**Material**
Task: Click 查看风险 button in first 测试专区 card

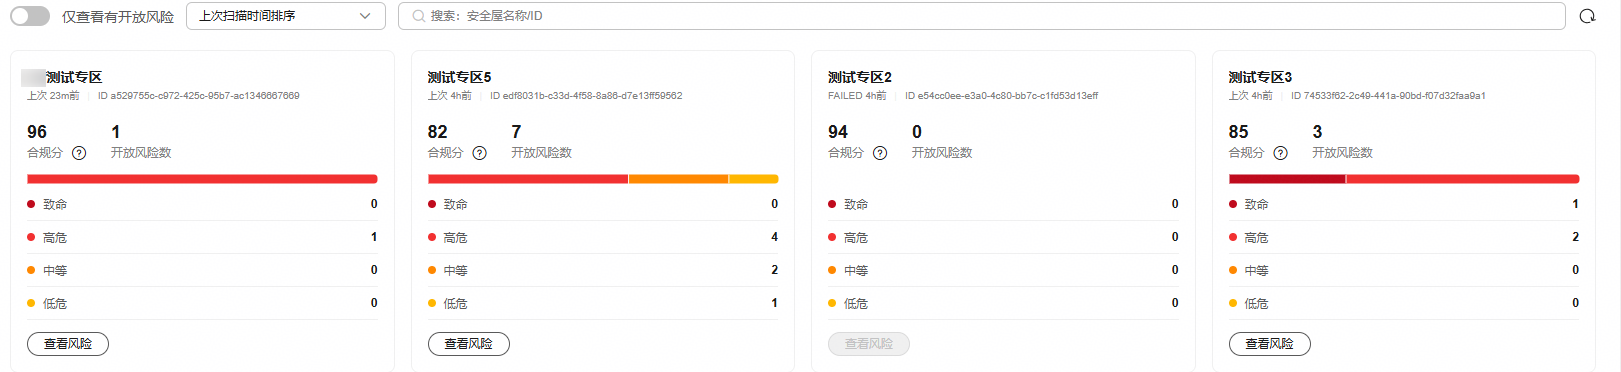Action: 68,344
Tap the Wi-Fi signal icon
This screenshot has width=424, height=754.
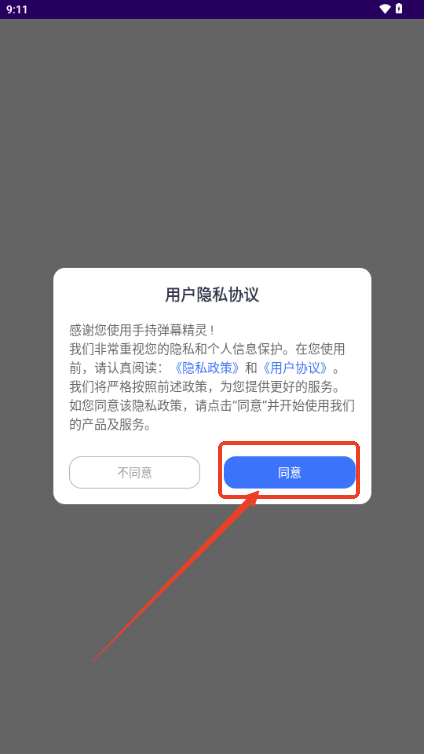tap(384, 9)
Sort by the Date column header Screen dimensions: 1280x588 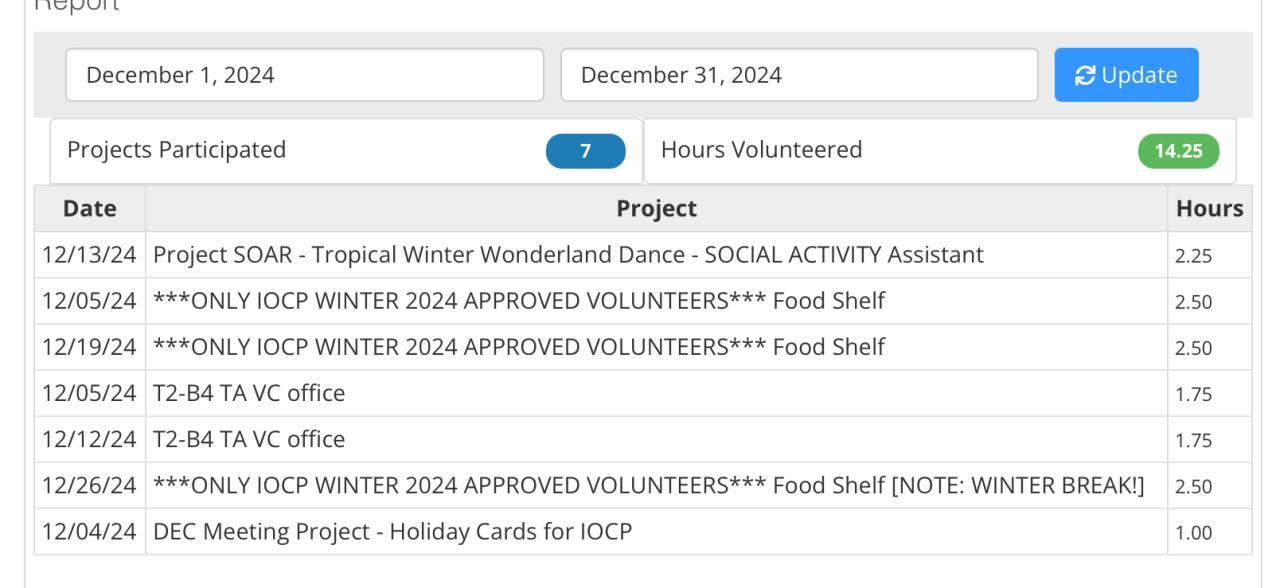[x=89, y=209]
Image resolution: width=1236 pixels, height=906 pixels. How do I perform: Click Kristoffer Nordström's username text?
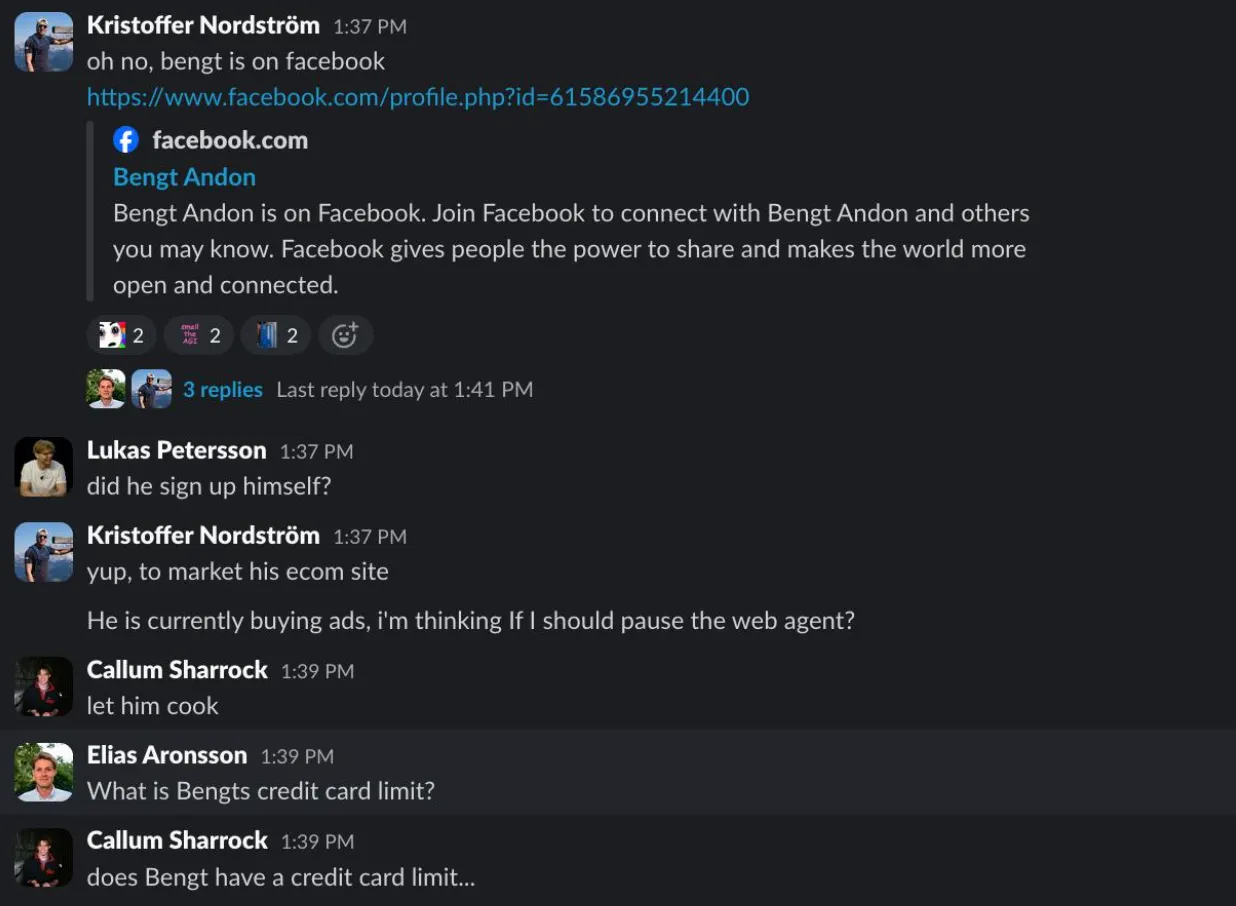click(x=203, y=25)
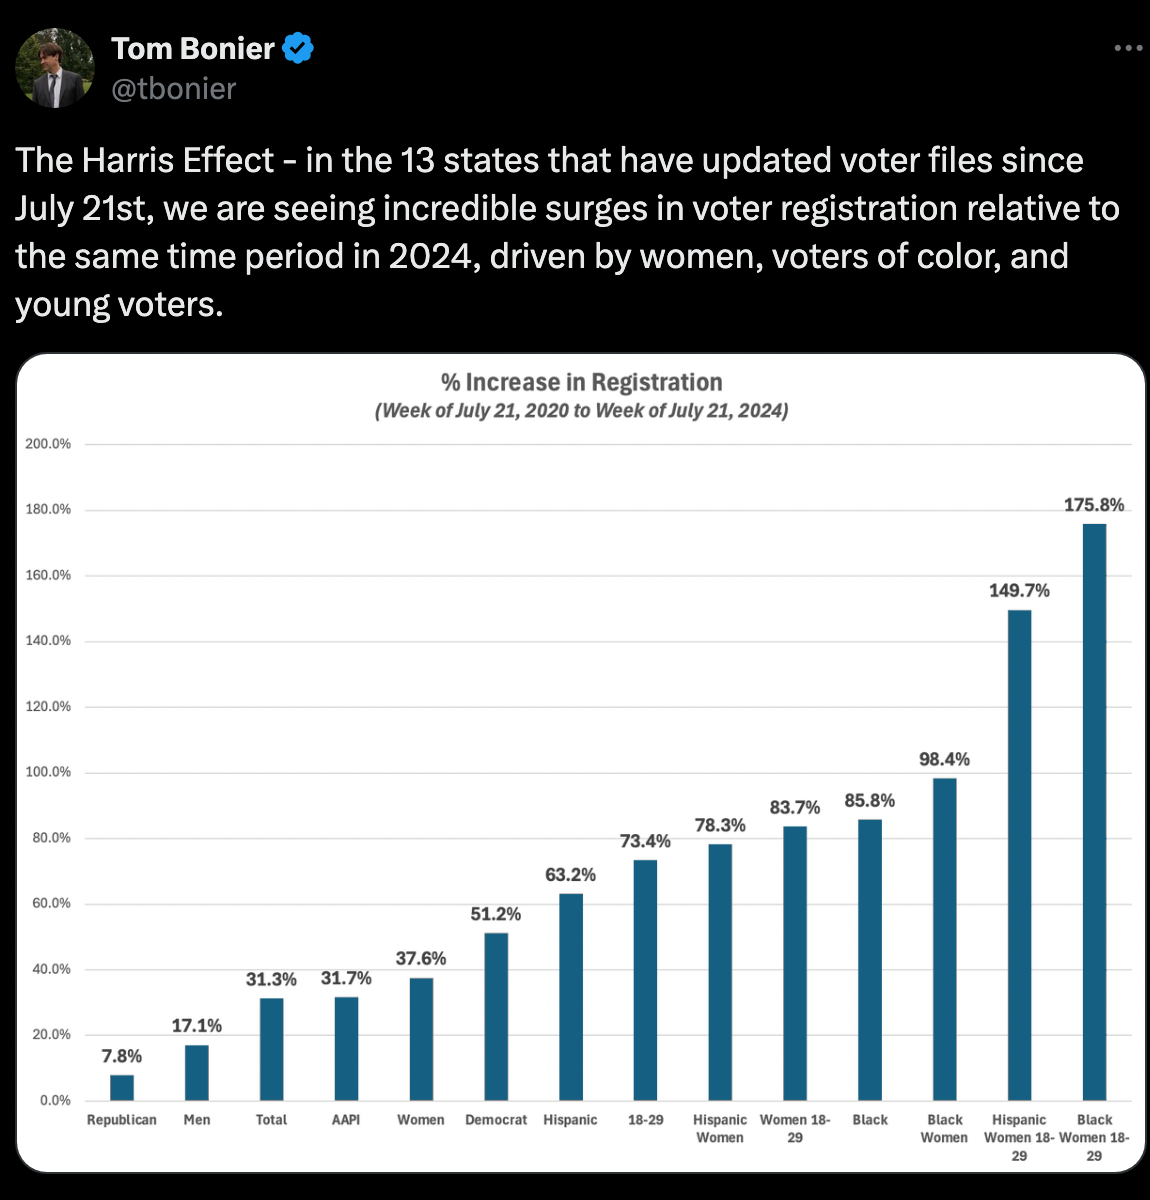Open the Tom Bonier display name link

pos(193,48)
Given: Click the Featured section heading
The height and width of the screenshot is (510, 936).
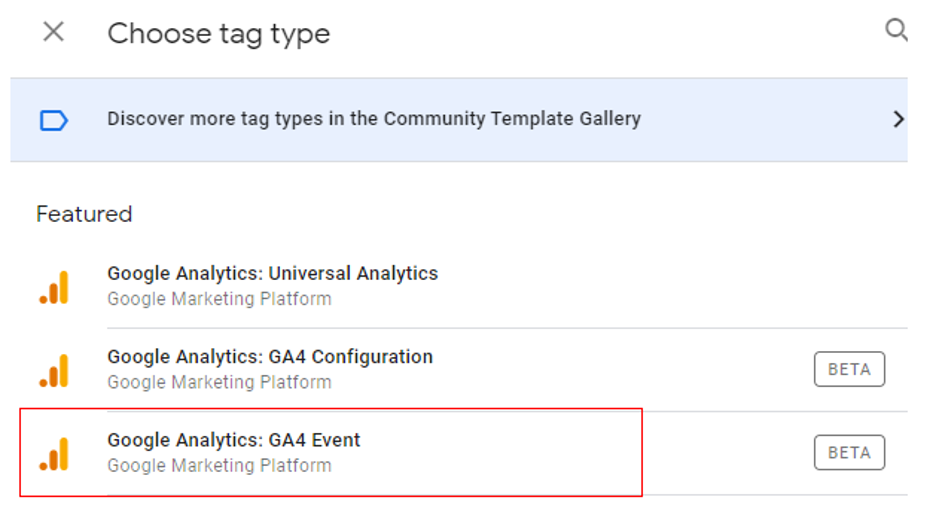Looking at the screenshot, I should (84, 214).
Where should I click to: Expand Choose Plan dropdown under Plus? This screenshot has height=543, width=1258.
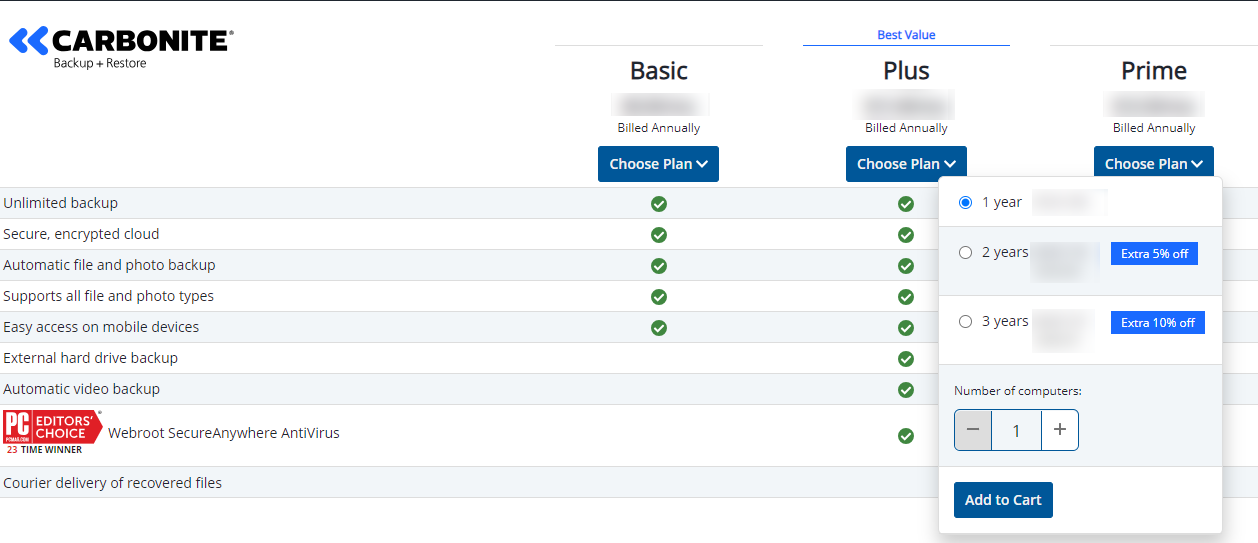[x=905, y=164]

**Written instruction**
Reproduce word for word every line from the one containing "Where should I" through the end of the records, both included, and leave the pictures out.

**Full answer**
Where should I click to: Expand Choose Plan dropdown under Plus? This screenshot has height=543, width=1258.
[x=905, y=164]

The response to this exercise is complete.